Complete the following:
(a) Reproduce the stretch from "All of these" through "on his record." in the blog post about Giuliani's crime statistics.
(b) In the blog post about Giuliani's crime statistics, which major American city does the Times cite as also claiming to have reduced crime every year since 1994?
(c) Write the next part of the blog post about Giuliani's crime statistics, picking up after its final sentence.

Selection:
Michael Cooper of the NY Times comes out swinging in an attempt to debunk Giuliani's use of misleading statistics.
[RED-FACED CAVEAT, OR, IN WHICH I AM REMINDED OF THE DIFFERENCE BETWEEN "SAVE" AND "SAVE AS DRAFT": OK, this post had escaped into the wild before it had achieved full half-baked status. Eventually I found the Chicago PD Annual Reports with their steady decrease in "Index Crimes" and it even dawned on me that the NY murder rate ticked up from 1998 to 2000, so that by my own criteria I was making no sense.
While trying to figure out if I even had anything in this post worth salvaging I noticed that I had "saved" the first draft by the simple expedient of publishing it, and that the hawk-like Foo Bar had noted my own Fubar, so here we are. I am going to leave this post up as a lesson in humility but as debunkings go, this was pretty much an auto-debunk.
Well - this can at least be used as an open thread. We now resume our previously scheduled ranting after the break...]
Unfortunately, the Times' subscription to "Google" seems to have lapsed with unfortunate (but not unsurprising! results):
Discussing his crime-fighting success as mayor, Mr. Giuliani told a television interviewer that New York was “the only city in America that has reduced crime every single year since 1994.” In New Hampshire this week, he told a public forum that when he became mayor in 1994, New York “had been averaging like 1,800, 1,900 murders for almost 30 years.” When a recent Republican debate turned to the question of fiscal responsibility, he boasted that “under me, spending went down by 7 percent.”
All of these statements are incomplete, exaggerated or just plain wrong. And while, to be sure, all candidates use misleading statistics from time to time, Mr. Giuliani has made statistics a central part of his candidacy as he campaigns on his record.
For instance, another major American city claims to have reduced crime every year since 1994: Chicago.
I think it is great that the local boosters are not being shy about Chi-town but that is a bummer of an example and a dreadful first choice. After 45 seconds with Google I am looking at this chart which shows a clear uptick in homicides per 100,000 in both Chicago and Los Angeles after 2000. [Or here - homicides up 5.5% from 2000 to 2001.]
There may be some other city the Times can find to make their point, but Chicago is not a great choice.

Data lines:
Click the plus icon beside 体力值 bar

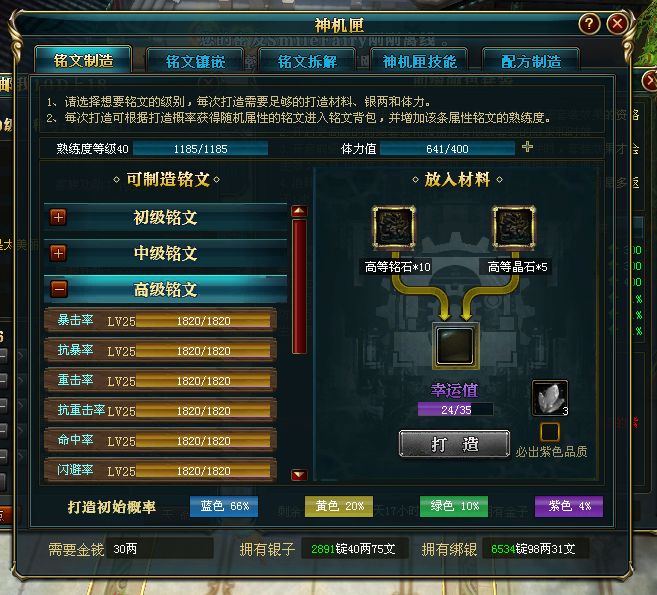528,147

Expected results:
(a)
All of these statements are incomplete, exaggerated or just plain wrong. And while, to be sure, all candidates use misleading statistics from time to time, Mr. Giuliani has made statistics a central part of his candidacy as he campaigns on his record.

(b) Chicago.

(c)
It is true that the Chicago Police Dept, relying on the FBI Crime Index, has reported steady drops in "Index Crimes" from 1993 to the present. (Taken together the 2002 and 2005 Annual Reports extend back to 1993). But murder is considered to be the most accurately reported crime, and that does has not fallen consistently since 1994. As to whether the Chicago Police Dept is managing the other numbers or discouraging the reporting of certain crimes in order to bolster their overall stats, who knows?
Statistics; once you've got them down you can do anything you like with them.
===================
Posted by: kim | November 30, 2007 at 09:13 AM
If we're squinting that hard looking for a flaw in the NYT piece, maybe we could squint at that graph even harder and note that murder in New York looks like it was up in '99 vs '98. We could even confirm that here (select "NYC police department" and "Violent crime rates"). Strictly speaking, the numbers are for "murder and nonnegligent manslaughter", but they look similar to those in the graph.
Posted by: Foo Bar | November 30, 2007 at 09:14 AM
Don't think this will matter much to the average American. It is perception that counts. They perceive Guiliani as strong, a crime fighter, and the savior of New York. That perception is unlikely to change because of someone's statistical analysis.
Posted by: bio mom | November 30, 2007 at 10:00 AM
And Romney's not the Saviour of Massachusetts?
================================
Posted by: kim | November 30, 2007 at 10:03 AM
I had a statistics prof who said he could prove that sitting in the first three rows at burlesque shows causes baldness.
And a physics prof who actually did prove that if you dammed up the Bay of Fundy the moon would fall into the earth. Forty years on I'm still thinking about that one; I was never able to spot any flaw in his proof. Since I've forgotten all my math and physics I guess I'll believe it the rest of my life.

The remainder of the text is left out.